This study asked students and adults in the United States why they find it OK to eat meat.  The largest category used to justify their choice was that that it is “necessary” followed by the other three categories.

Typical comments used to justify eating meat include these 4Ns:

  • Natural “Humans are natural carnivores”

  • Necessary “Meat provides essential nutrients”

  • Normal “I was raised eating meat”

  • Nice “It’s delicious”

Article and academic paper.

Unfortunately, “marginal effect” does not begin with an N, because that would probably be my preferred response alongside “nice”.

In terms of environmental degradation I see a strong argument for reducing meat consumption, but surely the marginal benefits of going to zero meat are small compared to reducing some other environmentally unsound behavior on the margin. Such as transatlantic flights or certain types of energy-intensive food or travel.

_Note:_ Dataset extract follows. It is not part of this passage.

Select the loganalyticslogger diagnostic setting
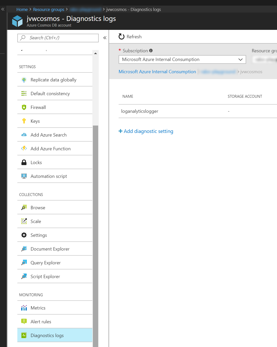The image size is (277, 347). [140, 111]
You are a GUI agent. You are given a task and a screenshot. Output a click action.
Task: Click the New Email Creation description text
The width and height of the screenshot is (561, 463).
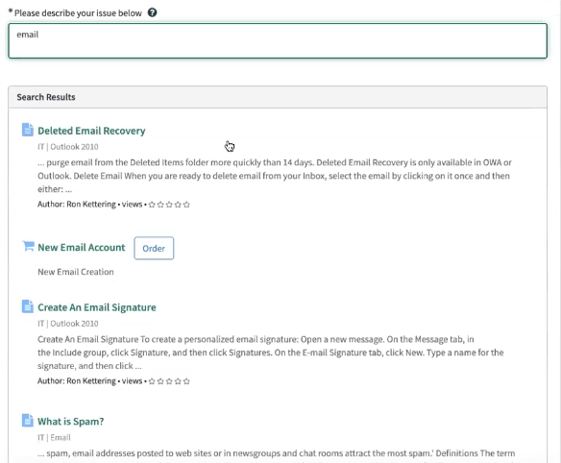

The zero meat move makes more sense from a behavioral perspective, where we recognize we are frail and impulsive creatures. Vegetarianism lets you draw a bright red line not to cross. Otherwise it’s easy for you to slip in the moment and eat that bacon. It’s possible that, in practice, vegetarianism is easier to stick to than reduced meat consumption, and so you could pre-commit yourself.

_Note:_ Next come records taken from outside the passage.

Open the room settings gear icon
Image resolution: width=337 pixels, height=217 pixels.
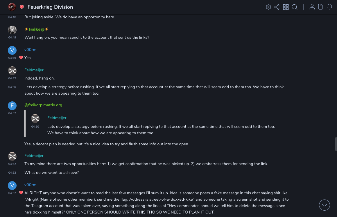[x=268, y=7]
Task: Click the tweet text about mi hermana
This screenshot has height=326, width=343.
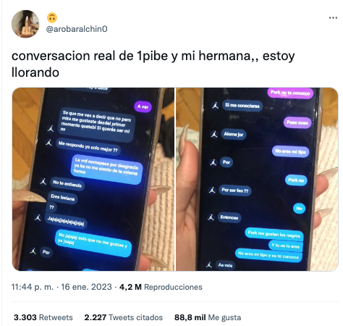Action: [x=153, y=64]
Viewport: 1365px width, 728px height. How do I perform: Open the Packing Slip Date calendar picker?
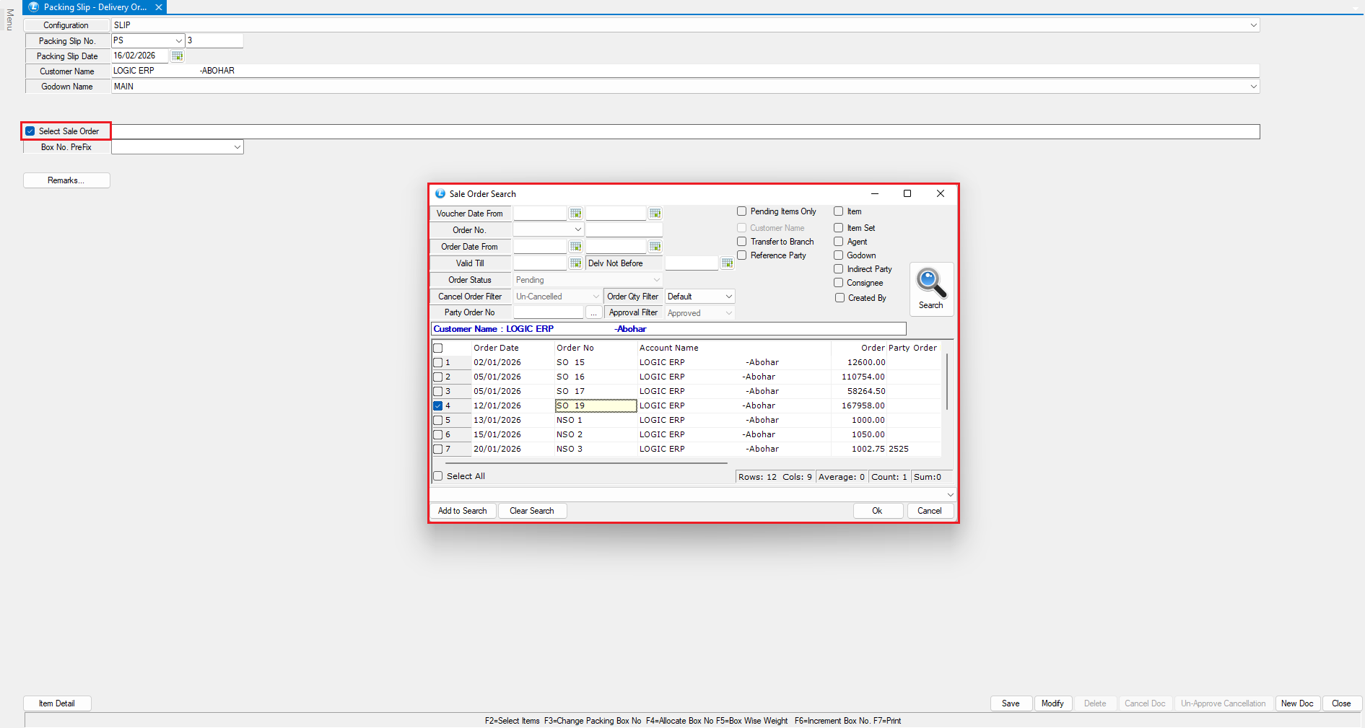(x=177, y=56)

My alternative, unwitting solution was to marry someone who does not eat red meat and hence never cook it at home. A commitment device. Literally!

You can also get to zero meat if you object to raising animals for slaughter for moral reasons. This is a way of saying that the one’s marginal cost of going from zero to a little meat consumption is very high. But I don’t feel that way. I do favor more reasonable treatment of animals and try to buy such meat. I’d personally prefer an equilibrium where everyone chooses this, and/or it’s regulated, because I think that would make the choice cheaper and more easily available, and is probably the right thing to do.

Vegetarian readers: I await your comments or objections.

15 Responses

  1. “What, pray tell, does a vegetarian eat with a 1987 Ridge Montebello?”

    Not the fecal-tainted flesh of a once-sentient being who endured a life of unimaginable emotional and physical suffering so that you could enjoy 3 minutes of purely aesthetic pleasure. Probably a good porcini risotto.

  2. The off-hand dismissal of the moral argument always perplexes me. It is evident to me that killing an animal is not *as* morally repugnant as killing a human being. However, from this is does not follow that there is no element of undesirability to killing an animal. In essence I object to the “moral red line” view that somehow killing anything of lessor intelligence to a human being is ethically inconsequential.

    For example, if we could agree that a pig had, say, only 50% of the intellectual capacity and conscious awareness of a human being. Then, one could argue from a utilitarian perspective that killing a pig is only half as bad as killing a human. It then remains to weigh up whether 200 portions of porc meat produce about as much added value as saving a human life.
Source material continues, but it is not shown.